8-11:30 am - I kill time at the beach while waiting for her to be done.
11:45 am - Back to the school to wait there...and wait...and wait...and wait in the 80+ degree heat, until I finally get out of the car and find a shady spot to sit and read.
12:45 pm - G finally finishes the test and emerges from the library, looking like she's fought in a war.
1 pm - I drop her and her bag off at the theater for the two hours of rehearsal she's able to attend. Then I drive by the photo studio, which Google Maps says is only 10 minutes away from the theater, to make sure I can find it later. This turns out to be a very good decision, because it's buried in the depths of an industrial park and I miss it on the first couple of passes.
3 pm - Back to the theater to collect G, now in makeup and yearbook-approved black dress.
3:15 pm - We arrive at the studio for her 3:20 appointment and find the tiny, boiling hot waiting room jam-packed with other teenagers in formalwear and their parents.
3:15-4:30 pm - Everyone is told that there are only three photographers on duty and it may be up to a two-hour wait depending on which package you've selected. Parents start flipping their shit and loudly demanding to see a manager, which stresses me out even more than the idea of two hours in this place. The receptionist is a woman in her 50s who seems sweet, but works at a snail's pace and isn't terribly bright, and I'm worried that someone is going to vault over the desk and throttle her. G and I sit side by side on uncomfortable chairs and text snarky things to each other about the angry parents, including an extra-huffy lady who is dressed identically to her daughter in tank top, skinny jeans and high heels, and who has an IMPORTANT EVENT to attend later on so it BETTER NOT TAKE TWO HOURS OKAY.
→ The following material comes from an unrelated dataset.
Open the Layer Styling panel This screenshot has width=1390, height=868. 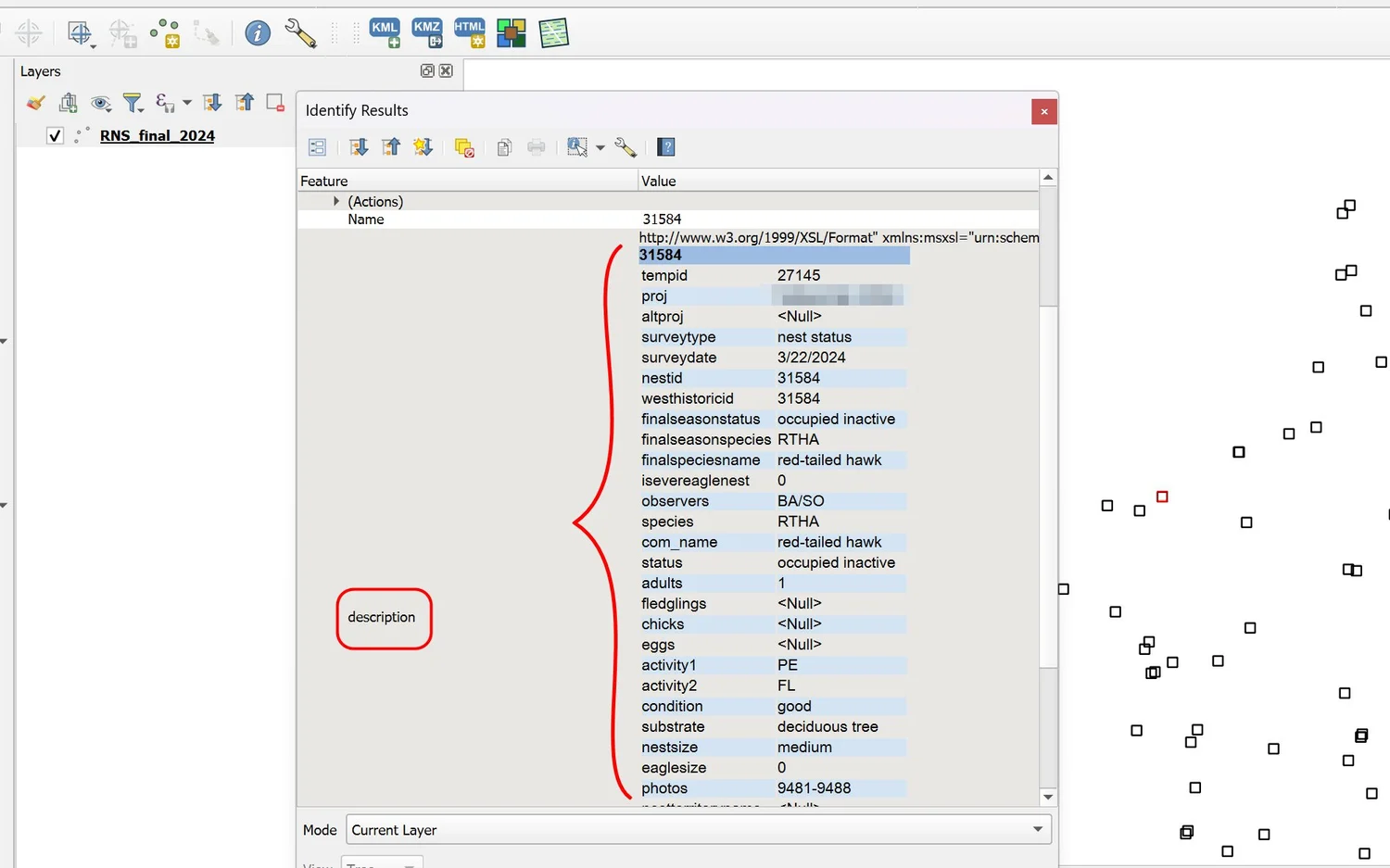pyautogui.click(x=34, y=103)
4:35 pm - We're finally called back for G's turn. The photographer takes six shots and shows them to her on the camera's screen, and she chooses one. It takes 10 minutes and is the easiest part of the entire day.
4:45 pm - We leave, get takeout from Panera for dinner, go home and collapse.
Coda: On the way home, I started to say "Next year we'll plan this better," and then I realized that next year G will be in college and won't need to take the SAT or get yearbook photos done. I guess it's going to take some time to get used to the idea of this new world.